Posted on August 12, 2009 In Press Releases

Correction:

The prior version of this press release stated erroneously that the Beth Din‘s ruling was brought to the secular court by HAFTR after the Beth Din had ruled in favor of Rabbi Brisman.
In fact, the Beth Din ruling was brought to the secular court by Rabbi Brisman, as he sought to have the Beth Din ruling affirmed.

FOR IMMEDIATE RELEASE
Contact: Nathan J. Diament
202-513-6484
August 12, 2009

UNION OF ORTHODOX JEWISH CONGREGATIONS JOINS IN ASKING NEW YORK APPELLATE COURT TO DEFEND VIABILITY OF JEWISH BETH DIN COURT SYSTEM

Today, the Union of Orthodox Jewish Congregations of America (the “Orthodox Union”), through its Institute for Public Affairs, joined with Agudath Israel of America and Torah U’Mesorah in filing an amicus curiae brief with the New York State Appellate Division asking that court to defend the viability of the Jewish beth din court system. The issue before the appeals court arises from the case of Brisman v. Hebrew Academy of the Five Towns & Rockaway (“HAFTR”).

Rabbi Brisman was a religious studies teacher at HAFTR and was dismissed from his position due to a dispute over hashkafa (religious philosophy). Pursuant to an arbitration agreement, Brisman sued HAFTR in an action brought to the Beth Din of America for reinstatement and back pay. The Beth Din ruled in favor of Brisman. The decision was brought by Rabbi Brisman to New York state court for affirmation and a judge deemed the Beth Din’s ruling to be “irrational” and overturned it in favor of HAFTR. That ruling is now before the Appellate Division.

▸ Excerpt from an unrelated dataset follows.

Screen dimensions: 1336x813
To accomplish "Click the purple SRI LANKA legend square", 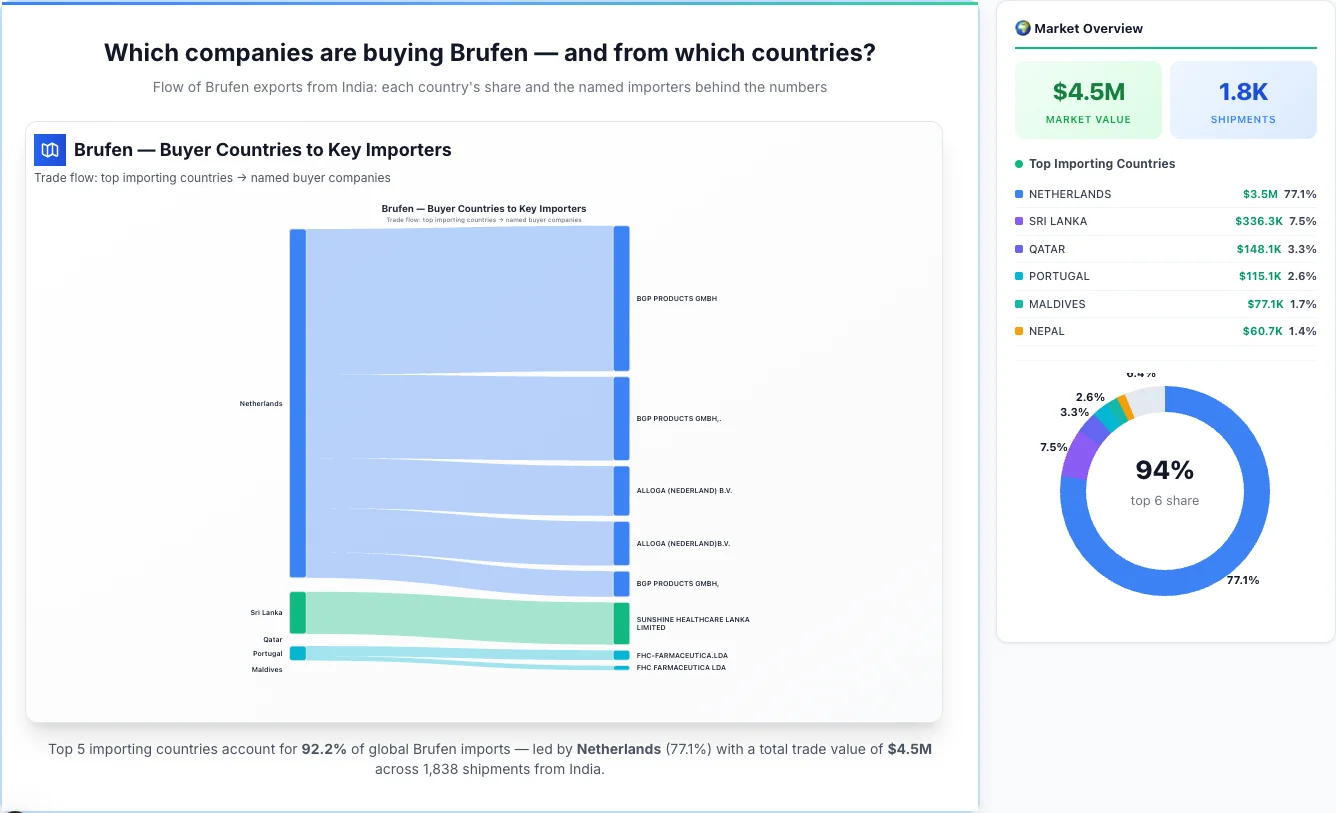I will click(x=1017, y=221).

The brief filed by the Orthodox Union and its amicus partners explicitly states it is not taking a position on the merits of the underlying dispute between Rabbi Brisman and HAFTR, but does make the following arguments to the appellate court as to why the New York trial judge’s ruling should be overturned:
[1] The trial court unconstitutionally interfered in a religious dispute between a religious school and a religious studies instructor; [2] The trial court incorrectly ignored the parties’ arbitration contract which provided that their dispute would be settled in the Beth Din; [3] If the secular court is to review the “rationality” of the Beth Din’s decision, it must do so measured against the principles of Jewish Law with regard to teacher tenure; [4] Should the trial court’s decision stand, it will undermine the viability of the Jewish Beth Din system, and thus infringe upon the Free Exercise rights of Orthodox Jews and burden secular courts with additional caseload. The full text of the brief is available here:
http://www.ou.org/index.php/public_affairs/article_sub/C529/

Nathan Diament, public policy director of the Orthodox Union stated:

The Orthodox Union believes the lower court’s ruling in this case undermines the long-established and appropriate relationship between secular and ecclesiastical courts. Members of the Orthodox Jewish community, and other communities of faith, are often obligated to resolve disputes within their religious institutions. Without the assurance of non-interference by secular courts and the reliable, religiously neutral enforcement of arbitration proceedings, such religious liberty and autonomy is undermined.